### What is required
Please start at the first line of the records beneath and quote each line exactly, ending with the line containing "Toggle the Online".

····················

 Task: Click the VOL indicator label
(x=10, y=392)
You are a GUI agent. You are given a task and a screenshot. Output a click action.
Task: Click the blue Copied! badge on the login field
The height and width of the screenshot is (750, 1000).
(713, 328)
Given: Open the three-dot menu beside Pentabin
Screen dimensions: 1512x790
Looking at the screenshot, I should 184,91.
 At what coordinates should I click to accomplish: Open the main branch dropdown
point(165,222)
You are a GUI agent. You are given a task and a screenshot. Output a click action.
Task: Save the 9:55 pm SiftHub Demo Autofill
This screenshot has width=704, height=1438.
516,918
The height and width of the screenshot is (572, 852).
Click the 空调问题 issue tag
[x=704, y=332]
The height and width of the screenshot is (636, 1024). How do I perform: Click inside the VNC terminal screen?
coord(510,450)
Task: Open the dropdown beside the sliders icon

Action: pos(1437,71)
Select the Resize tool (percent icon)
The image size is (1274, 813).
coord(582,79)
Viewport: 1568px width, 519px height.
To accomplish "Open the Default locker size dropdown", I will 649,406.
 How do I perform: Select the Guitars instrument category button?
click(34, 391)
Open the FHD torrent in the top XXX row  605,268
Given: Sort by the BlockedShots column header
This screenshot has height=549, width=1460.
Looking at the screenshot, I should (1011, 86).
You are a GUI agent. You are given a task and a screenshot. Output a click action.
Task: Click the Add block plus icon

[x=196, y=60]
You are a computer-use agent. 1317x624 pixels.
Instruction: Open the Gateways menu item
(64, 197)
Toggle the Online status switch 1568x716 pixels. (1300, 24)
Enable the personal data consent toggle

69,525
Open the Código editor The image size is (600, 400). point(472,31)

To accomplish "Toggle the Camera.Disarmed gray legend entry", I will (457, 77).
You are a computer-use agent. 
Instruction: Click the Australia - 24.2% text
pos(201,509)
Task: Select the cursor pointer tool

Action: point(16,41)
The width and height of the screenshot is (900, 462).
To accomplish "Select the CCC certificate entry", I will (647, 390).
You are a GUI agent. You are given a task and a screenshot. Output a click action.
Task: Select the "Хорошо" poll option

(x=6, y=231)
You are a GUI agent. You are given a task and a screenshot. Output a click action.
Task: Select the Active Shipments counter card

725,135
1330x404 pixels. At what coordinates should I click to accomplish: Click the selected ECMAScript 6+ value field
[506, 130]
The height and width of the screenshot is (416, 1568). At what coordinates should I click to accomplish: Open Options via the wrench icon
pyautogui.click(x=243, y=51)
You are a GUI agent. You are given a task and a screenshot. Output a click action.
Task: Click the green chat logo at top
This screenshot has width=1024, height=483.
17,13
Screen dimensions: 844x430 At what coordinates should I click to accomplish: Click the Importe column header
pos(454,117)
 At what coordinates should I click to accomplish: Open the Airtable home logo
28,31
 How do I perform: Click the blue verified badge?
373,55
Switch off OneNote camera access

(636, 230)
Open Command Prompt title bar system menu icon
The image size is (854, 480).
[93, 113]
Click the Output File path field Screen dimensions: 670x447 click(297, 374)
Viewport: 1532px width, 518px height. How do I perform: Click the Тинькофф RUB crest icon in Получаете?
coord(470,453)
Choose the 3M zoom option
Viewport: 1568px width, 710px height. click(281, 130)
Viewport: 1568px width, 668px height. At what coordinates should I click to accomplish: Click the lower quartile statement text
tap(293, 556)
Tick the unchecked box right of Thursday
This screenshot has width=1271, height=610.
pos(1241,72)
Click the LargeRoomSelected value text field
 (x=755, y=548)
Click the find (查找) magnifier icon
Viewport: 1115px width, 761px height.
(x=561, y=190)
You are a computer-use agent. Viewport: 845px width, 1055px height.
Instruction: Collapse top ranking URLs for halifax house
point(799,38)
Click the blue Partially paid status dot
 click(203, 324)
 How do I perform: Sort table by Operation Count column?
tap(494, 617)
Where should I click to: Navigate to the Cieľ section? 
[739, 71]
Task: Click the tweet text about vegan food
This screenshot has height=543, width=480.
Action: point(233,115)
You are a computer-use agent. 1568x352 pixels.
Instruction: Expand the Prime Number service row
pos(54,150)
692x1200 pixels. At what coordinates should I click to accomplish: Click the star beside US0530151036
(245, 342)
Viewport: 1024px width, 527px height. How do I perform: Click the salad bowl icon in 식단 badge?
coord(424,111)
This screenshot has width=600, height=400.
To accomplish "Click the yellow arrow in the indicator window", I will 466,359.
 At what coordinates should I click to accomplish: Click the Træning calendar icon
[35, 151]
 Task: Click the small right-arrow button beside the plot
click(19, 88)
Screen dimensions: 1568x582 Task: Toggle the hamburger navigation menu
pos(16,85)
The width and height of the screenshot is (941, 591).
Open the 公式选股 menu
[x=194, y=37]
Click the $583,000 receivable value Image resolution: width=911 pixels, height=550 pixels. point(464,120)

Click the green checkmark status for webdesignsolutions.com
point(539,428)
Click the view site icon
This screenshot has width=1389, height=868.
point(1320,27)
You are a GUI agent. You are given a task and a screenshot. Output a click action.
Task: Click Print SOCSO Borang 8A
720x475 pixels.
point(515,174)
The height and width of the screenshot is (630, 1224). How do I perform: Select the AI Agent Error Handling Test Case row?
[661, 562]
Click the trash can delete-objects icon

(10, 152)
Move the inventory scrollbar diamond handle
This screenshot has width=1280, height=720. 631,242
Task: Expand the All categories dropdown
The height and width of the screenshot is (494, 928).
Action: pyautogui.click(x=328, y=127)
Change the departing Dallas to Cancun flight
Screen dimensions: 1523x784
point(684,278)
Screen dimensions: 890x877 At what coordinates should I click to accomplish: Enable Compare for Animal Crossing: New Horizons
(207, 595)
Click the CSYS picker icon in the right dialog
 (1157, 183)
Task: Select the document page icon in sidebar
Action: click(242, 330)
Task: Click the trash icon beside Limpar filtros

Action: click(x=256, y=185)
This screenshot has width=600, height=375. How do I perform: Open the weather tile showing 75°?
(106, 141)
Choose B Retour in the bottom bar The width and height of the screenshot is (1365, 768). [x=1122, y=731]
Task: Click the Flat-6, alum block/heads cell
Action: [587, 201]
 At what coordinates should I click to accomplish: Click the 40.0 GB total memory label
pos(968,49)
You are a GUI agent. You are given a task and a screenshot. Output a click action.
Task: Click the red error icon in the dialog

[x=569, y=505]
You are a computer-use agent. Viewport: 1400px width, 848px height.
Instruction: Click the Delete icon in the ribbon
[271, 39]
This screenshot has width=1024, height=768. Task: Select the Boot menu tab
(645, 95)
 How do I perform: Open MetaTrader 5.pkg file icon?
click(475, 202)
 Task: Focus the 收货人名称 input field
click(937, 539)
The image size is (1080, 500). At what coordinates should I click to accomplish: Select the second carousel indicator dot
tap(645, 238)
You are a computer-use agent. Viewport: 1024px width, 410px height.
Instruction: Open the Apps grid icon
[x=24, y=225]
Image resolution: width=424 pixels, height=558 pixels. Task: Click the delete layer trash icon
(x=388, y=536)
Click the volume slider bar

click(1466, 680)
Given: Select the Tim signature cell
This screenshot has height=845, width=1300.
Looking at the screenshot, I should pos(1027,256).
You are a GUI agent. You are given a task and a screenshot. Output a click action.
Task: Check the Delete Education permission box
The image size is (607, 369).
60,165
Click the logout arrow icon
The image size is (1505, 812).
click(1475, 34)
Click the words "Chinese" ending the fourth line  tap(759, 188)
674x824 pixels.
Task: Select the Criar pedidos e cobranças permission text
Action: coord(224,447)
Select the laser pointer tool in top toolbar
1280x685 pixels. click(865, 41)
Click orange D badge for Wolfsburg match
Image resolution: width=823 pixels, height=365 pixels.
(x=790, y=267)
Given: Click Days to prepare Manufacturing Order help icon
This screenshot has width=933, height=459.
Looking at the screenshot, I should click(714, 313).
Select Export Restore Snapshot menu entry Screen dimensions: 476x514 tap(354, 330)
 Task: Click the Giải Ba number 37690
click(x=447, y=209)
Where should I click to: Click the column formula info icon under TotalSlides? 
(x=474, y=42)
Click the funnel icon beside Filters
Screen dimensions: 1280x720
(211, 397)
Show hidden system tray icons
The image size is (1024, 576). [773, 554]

····················

### Result of this exercise
 Task: Click the VOL indicator label
(x=10, y=392)
You are a GUI agent. You are given a task and a screenshot. Output a click action.
Task: Click the blue Copied! badge on the login field
The height and width of the screenshot is (750, 1000).
(713, 328)
Given: Open the three-dot menu beside Pentabin
Screen dimensions: 1512x790
Looking at the screenshot, I should 184,91.
 At what coordinates should I click to accomplish: Open the main branch dropdown
point(165,222)
You are a GUI agent. You are given a task and a screenshot. Output a click action.
Task: Save the 9:55 pm SiftHub Demo Autofill
This screenshot has width=704, height=1438.
516,918
The height and width of the screenshot is (572, 852).
Click the 空调问题 issue tag
[x=704, y=332]
The height and width of the screenshot is (636, 1024). How do I perform: Click inside the VNC terminal screen?
coord(510,450)
Task: Open the dropdown beside the sliders icon

Action: pos(1437,71)
Select the Resize tool (percent icon)
The image size is (1274, 813).
coord(582,79)
Viewport: 1568px width, 519px height.
To accomplish "Open the Default locker size dropdown", I will 649,406.
 How do I perform: Select the Guitars instrument category button?
click(34, 391)
Open the FHD torrent in the top XXX row  605,268
Given: Sort by the BlockedShots column header
This screenshot has height=549, width=1460.
Looking at the screenshot, I should (1011, 86).
You are a GUI agent. You are given a task and a screenshot. Output a click action.
Task: Click the Add block plus icon

[x=196, y=60]
You are a computer-use agent. 1317x624 pixels.
Instruction: Open the Gateways menu item
(64, 197)
Toggle the Online status switch 1568x716 pixels. (1300, 24)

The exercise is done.